9.5 Exploiting Correlation
The previous two chapter were about reducing the noise , which allows us to make better predictions. However, this does not help us deal with the correlation between features -in this case the correlation between wavelengths within a spectra
One approach to dealing with correlation is principal component analysis (PCA), which gets rid of the correlation between features, but isn’t guaranteed to improve the predictive power because the output isn’t taken into account.
Figure 9.8: PCA dimension reduction applied across all small-scale data. (a) A scree plot of the cumulative variability explained across components. (b) Scatterplots of Glucose and the first three principal components.
Using PCA, the 80% of the variation can be explained by using just 11 components, seen in the scree plot above. That being said, each component does not contain contain much predictive power to the response.

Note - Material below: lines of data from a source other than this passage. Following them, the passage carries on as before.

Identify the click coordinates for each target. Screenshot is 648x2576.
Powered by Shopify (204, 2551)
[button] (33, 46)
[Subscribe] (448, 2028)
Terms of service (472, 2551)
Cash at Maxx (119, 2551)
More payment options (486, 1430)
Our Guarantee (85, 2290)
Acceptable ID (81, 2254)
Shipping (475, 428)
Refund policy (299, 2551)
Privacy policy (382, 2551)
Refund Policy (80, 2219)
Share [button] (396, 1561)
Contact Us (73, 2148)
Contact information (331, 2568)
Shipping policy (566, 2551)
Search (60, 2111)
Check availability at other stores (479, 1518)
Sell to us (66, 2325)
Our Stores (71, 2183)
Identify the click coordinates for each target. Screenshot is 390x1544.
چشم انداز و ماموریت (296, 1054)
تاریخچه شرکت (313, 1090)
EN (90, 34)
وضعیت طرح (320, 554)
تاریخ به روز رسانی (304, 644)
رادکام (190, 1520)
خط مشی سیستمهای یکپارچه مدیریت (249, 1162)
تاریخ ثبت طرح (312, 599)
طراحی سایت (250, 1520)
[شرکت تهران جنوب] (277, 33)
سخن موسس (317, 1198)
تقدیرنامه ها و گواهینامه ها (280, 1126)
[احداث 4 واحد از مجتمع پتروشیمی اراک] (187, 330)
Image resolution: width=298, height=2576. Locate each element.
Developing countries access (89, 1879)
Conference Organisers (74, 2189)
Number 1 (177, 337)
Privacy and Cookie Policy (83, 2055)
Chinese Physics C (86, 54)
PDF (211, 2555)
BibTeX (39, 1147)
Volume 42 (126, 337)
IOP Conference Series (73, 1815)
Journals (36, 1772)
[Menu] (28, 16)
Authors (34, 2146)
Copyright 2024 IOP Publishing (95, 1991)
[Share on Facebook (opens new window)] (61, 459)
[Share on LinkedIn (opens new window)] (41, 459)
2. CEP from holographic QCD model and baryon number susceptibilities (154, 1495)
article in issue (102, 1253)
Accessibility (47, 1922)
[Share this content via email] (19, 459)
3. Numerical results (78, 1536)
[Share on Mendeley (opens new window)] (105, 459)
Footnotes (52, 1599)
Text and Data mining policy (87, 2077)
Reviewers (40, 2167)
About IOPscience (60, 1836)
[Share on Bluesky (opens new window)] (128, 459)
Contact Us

For this reason, partial least squares should have been used. (Not sure why they didn’t?)
A second approach to deal with the correlation is to take the first-order derivative within each profile. To compute first-order differentiation, the response at the \((p−1)^{st}\) value in the profile is subtracted from the response at the \(p^{th}\) value in the profile. This difference represents the rate of change of the response between consecutive measurements in the profile. Larger changes correspond to a larger movement and could potentially be related to the signal in the response. This means that the autocorrelation between profiles should be greatly reduced.
We can see in Figure 9.9 that using the first order derivatives dramatically takes out autocorrelation after the 3rd day lag.